→ Text excerpt
People addicted to the stuff often need more and worse crazy porn to get them off, I’ve even heard of guys going to prostitutes when they have a perfectly healthy, loving, willing wife at home. It’s crazy, but an addiction is what it is.


----------



## Cletus (Apr 27, 2012)

Girl_power said:


> She told him that she wants him to come to her first. Give her the opportunity to share and make a connection with your spouse.
> When one person wants sex OR is willing to have sex, and the other choices porn, it hurts. It disconnects the marriage.
> 
> #1 choice should always be spouse. #2 can be masterbating.


And if one person demands sex, but is not willing to make the sex life interesting or engaging? What happens when you weigh sex with your spouse on one hand and masturbation on the other, only to discover not much difference?

Someone demanding sex from their spouse should be under some obligation to make their spouse desire sex with them. No one likes to talk about the answer to the question of "why does my spouse not desire me enough" sometimes being "because you're a lousy lover".


----------



## Blondilocks (Jul 4, 2013)

Cletus said:


> And if one person demands sex, but is not willing to make the sex life interesting or engaging? What happens when you weigh sex with your spouse on one hand and masturbation on the other, only to discover not much difference?
> 
> Someone demanding sex from their spouse should be under some obligation to make their spouse desire sex with them. No one likes to talk about the answer to the question of "why does my spouse not desire me enough" sometimes being "because you're a lousy lover".


If that's the case, the spouse has an obligation to discuss it with the one going without and give them an opportunity to improve.


----------



## Girl_power (Aug 11, 2018)

Cletus said:


> And if one person demands sex, but is not willing to make the sex life interesting or engaging? What happens when you weigh sex with your spouse on one hand and masturbation on the other, only to discover not much difference?
> 
> Someone demanding sex from their spouse should be under some obligation to make their spouse desire sex with them. No one likes to talk about the answer to the question of "why does my spouse not desire me enough" sometimes being "because you're a lousy lover".

→ Entries
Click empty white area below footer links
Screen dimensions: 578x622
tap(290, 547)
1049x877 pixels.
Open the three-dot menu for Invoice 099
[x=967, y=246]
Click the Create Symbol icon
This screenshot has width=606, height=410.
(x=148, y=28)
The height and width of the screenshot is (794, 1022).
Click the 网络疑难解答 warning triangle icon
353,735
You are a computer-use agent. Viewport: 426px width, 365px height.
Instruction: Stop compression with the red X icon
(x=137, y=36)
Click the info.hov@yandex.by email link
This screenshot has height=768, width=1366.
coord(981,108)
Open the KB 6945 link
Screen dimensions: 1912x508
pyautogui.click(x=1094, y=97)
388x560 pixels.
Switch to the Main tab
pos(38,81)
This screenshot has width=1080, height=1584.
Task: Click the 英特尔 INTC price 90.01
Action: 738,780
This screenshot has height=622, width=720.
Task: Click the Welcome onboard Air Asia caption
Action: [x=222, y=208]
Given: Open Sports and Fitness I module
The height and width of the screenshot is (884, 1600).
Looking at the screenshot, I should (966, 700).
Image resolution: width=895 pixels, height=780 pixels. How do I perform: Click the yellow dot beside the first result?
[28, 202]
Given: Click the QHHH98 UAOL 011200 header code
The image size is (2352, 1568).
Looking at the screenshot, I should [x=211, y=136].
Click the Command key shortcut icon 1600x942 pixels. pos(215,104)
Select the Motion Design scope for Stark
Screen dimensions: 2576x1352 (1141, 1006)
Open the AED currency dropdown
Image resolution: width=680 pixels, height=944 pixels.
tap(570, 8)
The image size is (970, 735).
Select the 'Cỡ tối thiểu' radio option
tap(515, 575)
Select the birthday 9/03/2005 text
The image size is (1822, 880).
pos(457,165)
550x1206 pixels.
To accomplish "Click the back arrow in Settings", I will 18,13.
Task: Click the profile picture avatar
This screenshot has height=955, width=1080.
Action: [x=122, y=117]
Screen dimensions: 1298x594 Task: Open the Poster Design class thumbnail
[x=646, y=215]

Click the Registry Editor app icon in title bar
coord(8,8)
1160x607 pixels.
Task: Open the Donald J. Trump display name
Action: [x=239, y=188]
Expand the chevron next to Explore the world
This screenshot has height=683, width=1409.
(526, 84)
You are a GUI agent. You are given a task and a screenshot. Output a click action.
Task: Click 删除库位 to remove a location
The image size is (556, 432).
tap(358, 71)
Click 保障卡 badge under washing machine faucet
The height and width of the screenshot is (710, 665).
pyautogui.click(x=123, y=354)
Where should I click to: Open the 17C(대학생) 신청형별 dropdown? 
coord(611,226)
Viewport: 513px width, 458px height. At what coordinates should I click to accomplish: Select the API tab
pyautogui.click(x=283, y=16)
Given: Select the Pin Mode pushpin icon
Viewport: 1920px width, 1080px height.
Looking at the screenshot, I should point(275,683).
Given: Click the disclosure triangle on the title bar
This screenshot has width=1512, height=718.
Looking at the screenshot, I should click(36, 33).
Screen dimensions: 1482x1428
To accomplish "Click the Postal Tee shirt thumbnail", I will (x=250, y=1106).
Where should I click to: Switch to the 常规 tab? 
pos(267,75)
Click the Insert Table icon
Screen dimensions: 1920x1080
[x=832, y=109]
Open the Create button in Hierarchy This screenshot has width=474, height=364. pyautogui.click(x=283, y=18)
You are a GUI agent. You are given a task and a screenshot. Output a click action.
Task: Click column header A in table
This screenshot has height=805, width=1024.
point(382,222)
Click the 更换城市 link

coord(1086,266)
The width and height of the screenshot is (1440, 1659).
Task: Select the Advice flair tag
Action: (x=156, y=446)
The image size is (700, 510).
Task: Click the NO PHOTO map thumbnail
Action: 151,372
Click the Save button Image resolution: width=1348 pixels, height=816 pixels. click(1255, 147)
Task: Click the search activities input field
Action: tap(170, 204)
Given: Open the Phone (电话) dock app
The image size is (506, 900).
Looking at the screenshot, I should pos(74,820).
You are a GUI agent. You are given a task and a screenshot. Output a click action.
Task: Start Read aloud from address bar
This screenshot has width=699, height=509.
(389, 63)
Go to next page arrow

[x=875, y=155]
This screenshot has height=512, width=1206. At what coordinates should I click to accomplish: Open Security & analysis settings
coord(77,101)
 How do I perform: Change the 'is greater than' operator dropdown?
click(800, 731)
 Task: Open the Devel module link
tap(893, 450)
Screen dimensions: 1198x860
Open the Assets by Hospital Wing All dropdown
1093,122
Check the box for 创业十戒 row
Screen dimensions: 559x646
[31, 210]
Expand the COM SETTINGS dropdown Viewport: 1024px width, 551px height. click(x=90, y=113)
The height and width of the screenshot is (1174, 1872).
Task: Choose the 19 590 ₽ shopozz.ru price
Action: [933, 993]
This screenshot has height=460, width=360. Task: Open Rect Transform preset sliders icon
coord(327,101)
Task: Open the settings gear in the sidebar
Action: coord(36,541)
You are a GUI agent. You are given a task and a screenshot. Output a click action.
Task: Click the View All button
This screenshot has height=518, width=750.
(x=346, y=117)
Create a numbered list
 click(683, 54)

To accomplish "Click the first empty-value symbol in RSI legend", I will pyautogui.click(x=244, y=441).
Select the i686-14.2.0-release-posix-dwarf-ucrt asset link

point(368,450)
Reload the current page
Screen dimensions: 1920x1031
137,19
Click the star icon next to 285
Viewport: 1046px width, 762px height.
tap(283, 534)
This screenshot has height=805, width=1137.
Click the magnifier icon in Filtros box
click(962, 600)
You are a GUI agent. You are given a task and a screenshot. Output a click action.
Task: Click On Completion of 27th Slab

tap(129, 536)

→ Request
In the forum thread above, reproduce the passage between "## Cletus (Apr" and "disconnects the marriage.", inclusive.

→ Final result
## Cletus (Apr 27, 2012)

Girl_power said:


> She told him that she wants him to come to her first. Give her the opportunity to share and make a connection with your spouse.
> When one person wants sex OR is willing to have sex, and the other choices porn, it hurts. It disconnects the marriage.